"Trump needs to change his whole national security team to implement his new foreign and defence policies," Macgregor said.
That same day, the Wall Street Journal reported that Trump had ordered the US military to withdraw some 7,000 troops from Afghanistan in the coming weeks.
Numerous US lawmakers, pundits and most of the corporate-owned media who have supported US wars and military interventions abroad sharply criticized Trump's decision.
Macgregor cautioned that Trump’s new policies, though bold could not be successfully implemented until he appointed new senior officials who were sincerely committed to carrying them out, The current National Security Council (NSC) was as reactionary and anti-Trump as the Office of Secretary of Defense (OSD), Macgregor said.
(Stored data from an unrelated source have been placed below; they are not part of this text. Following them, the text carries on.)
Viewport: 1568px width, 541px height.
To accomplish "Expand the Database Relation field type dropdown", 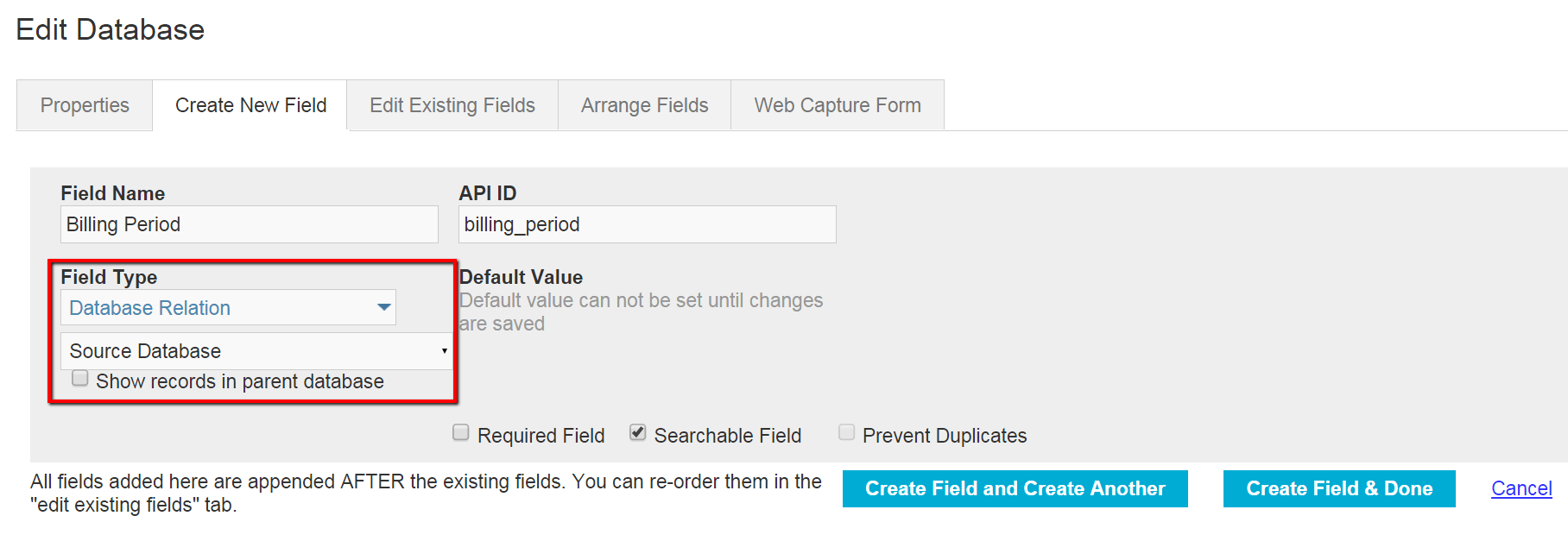I will pyautogui.click(x=228, y=308).
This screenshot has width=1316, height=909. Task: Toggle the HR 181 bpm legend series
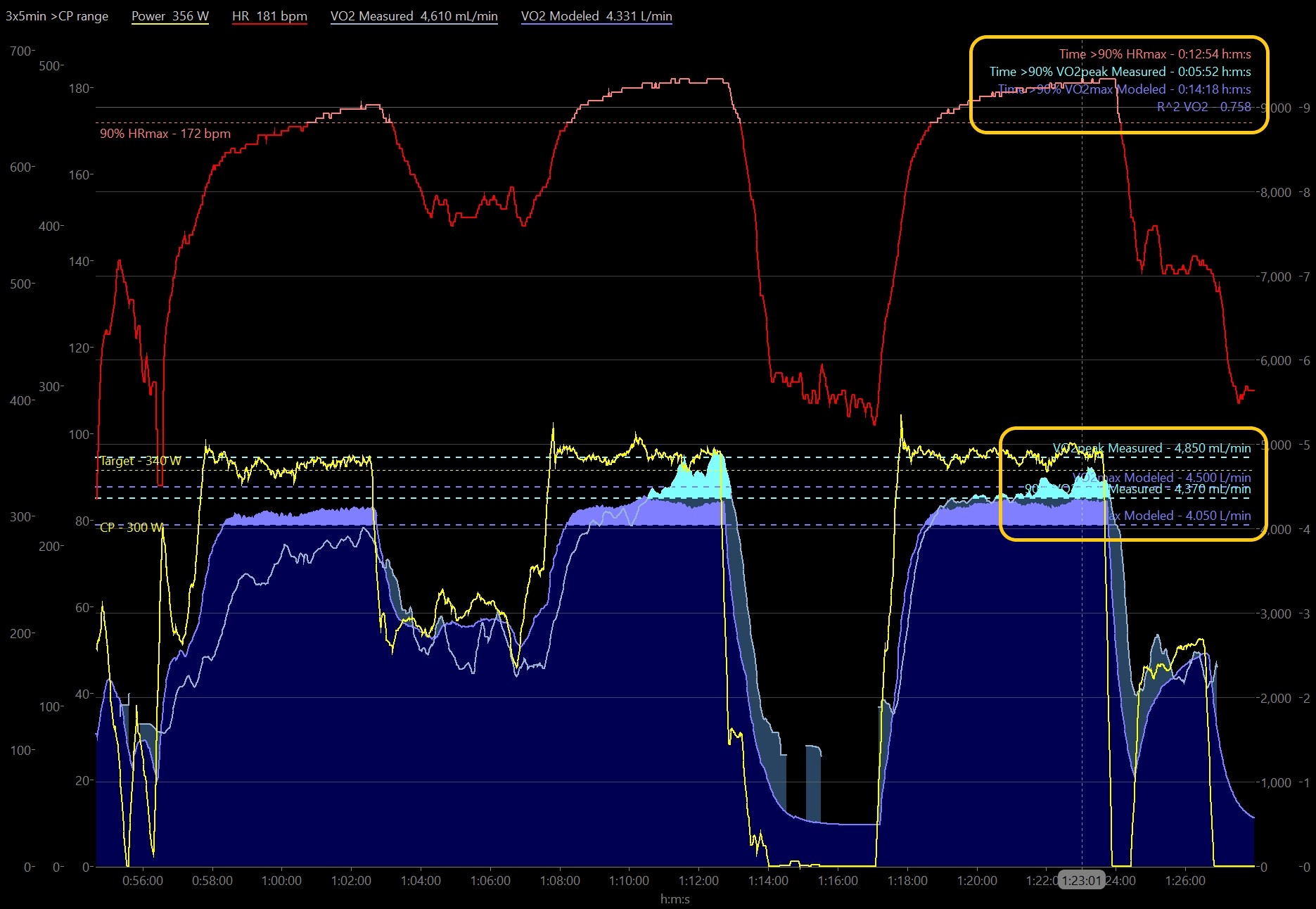(x=269, y=16)
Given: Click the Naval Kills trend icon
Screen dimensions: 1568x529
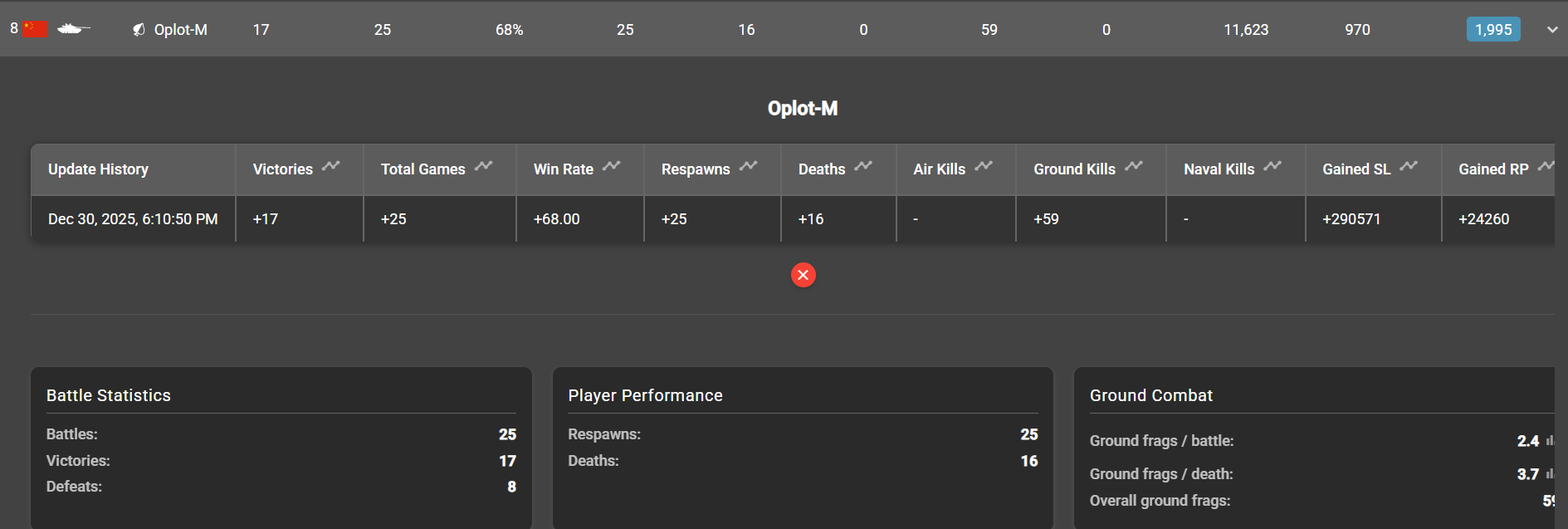Looking at the screenshot, I should [x=1272, y=166].
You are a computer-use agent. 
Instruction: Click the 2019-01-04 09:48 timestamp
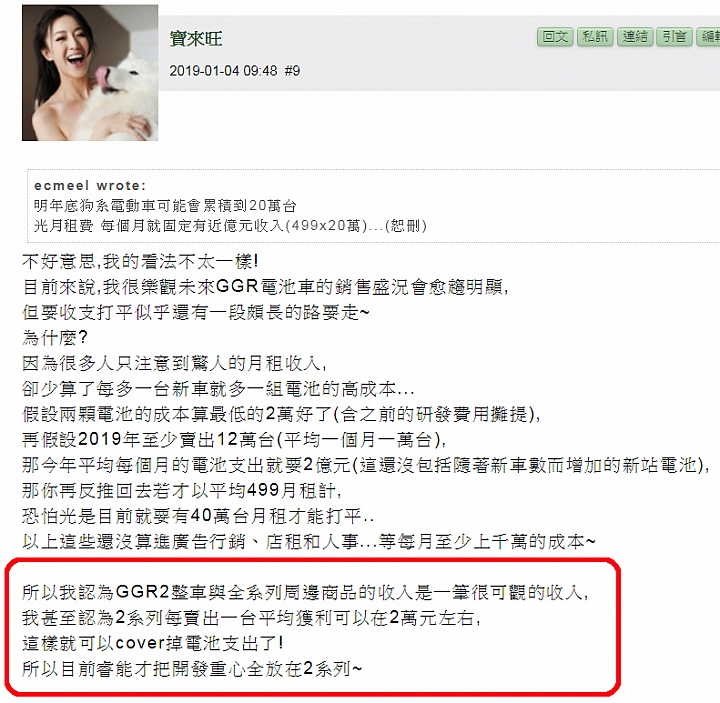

"Without a clean sweep of both OSD and the NSC, disengagement from Afghanistan, ending the conflict on the Korean Peninsula and finding a way forward in the Ukraine Crisis will be very tough going," Macgregor said.
Under the US system of government, Trump already had the executive authority he needed to authorize such dramatic changes in policy, but he still lacked the cadre of officials that would be vital in ensuring they were implemented, Macgregor explained.
"In matters of foreign and defence policy the constitution confers extraordinary executive power on the President, but for a fundamental change in direction he needs a new national security team," Macgregor said.